EMPRESS OF THE BLUES
Bessie Smith
EMPRESS OF THE BLUES By David Burke
sang it like it was. In the vernacular that would later be appropriated by the practitioners of rap and hiphop, she reflected the African-American experience in the Deep South through raw, unadulterated country blues. Her people were made to suffer and nobody articulated that suffering more profoundly than Bessie. Born into poverty on 15 April 1894, in the town of Chattanooga, Tennessee, she dreamed of getting out and getting on. After joining The Moss Stokes Company as a teenager, Bessie was mentored by another member of the travelling minstrel troupe, the ‘Mother of the Blues’, Gertrude ‘Ma’ Rainey. She learned well, evolving into an all-round entertainer who danced, acted and even performed comedy routines. But really it was all about that voice, a deep soulful thing that prefaced the raw delivery of Billie Holiday and Janis Joplin. Indeed the latter said of her, “She showed me the air and taught me how to fill it.” Signed to Columbia Records in 1923, Bessie’s first recording, ‘Down Hearted Blues’ – with ‘Gulf Coast Blues’ on the flip side – sold an estimated 800,000 copies. In 2001, it was among the Songs of the Century compiled by the Recording Industry of America. The following year, the National Recording Preservation Board - whose brief is to select compositions that are “culturally, historically or aesthetically significant” – included it in the US Library of Congress’ National Recording Registry. ‘Downhearted Blues’ has also been cited by the Rock and Roll Hall of Fame as one of the 500 songs that shaped the genre. Throughout the 1920s, Bessie was the best-selling and highest-paid African- American performer in the country.
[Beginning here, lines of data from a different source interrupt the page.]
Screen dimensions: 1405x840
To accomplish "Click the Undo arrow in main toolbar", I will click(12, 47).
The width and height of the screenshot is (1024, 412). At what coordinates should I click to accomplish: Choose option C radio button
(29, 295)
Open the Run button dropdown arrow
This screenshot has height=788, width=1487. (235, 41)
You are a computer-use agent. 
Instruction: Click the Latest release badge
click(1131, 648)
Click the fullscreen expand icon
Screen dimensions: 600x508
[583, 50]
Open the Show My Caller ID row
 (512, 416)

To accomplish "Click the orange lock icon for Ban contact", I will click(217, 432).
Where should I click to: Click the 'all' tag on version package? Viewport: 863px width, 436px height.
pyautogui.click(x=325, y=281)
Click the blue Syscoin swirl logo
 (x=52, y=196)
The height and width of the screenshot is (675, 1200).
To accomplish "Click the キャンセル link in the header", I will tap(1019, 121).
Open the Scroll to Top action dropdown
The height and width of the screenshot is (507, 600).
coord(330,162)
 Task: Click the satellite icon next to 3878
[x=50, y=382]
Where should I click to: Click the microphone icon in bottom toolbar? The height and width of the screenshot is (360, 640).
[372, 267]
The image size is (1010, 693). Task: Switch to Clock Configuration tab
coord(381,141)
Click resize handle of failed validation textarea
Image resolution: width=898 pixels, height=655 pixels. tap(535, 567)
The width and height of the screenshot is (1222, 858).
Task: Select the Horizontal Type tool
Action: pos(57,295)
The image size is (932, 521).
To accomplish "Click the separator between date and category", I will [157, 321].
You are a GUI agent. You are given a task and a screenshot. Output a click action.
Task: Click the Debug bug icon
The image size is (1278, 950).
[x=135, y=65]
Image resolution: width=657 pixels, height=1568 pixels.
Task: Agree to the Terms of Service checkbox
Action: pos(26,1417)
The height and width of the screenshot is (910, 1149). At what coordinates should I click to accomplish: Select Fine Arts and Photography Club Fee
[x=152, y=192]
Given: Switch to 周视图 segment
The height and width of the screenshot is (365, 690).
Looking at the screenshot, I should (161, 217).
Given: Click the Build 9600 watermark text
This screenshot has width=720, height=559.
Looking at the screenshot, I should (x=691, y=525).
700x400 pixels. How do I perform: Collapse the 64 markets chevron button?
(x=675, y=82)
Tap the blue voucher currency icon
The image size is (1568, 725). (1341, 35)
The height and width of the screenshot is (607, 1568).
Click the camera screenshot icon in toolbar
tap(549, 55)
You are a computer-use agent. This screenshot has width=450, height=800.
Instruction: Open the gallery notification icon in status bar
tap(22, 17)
Pioneers of the burgeoning Jazz Age took notice, and she went on to collaborate with Sidney Bechet, Fletcher Henderson, Louis Armstrong and James P. Johnson. And there was a big screen appearance in director Dudley Murphy’s short film, St Louis Blues. Bessie’s rendition of the W.C. Handy title track in a speakeasy remains the only surviving footage of the ‘Empress of the Blues’. She stopped working in 1931 as her career floundered during the Great Depression, and made her last studio appearance in 1933 for Columbia kingpin John Hammond. A comeback was planned in 1937 when, tragically, she died from injuries sustained in a car accident. Bessie once boasted, “The greatest blues singer in the world will never stop singing.” And thanks to her legacy – the music left to us – she hasn’t.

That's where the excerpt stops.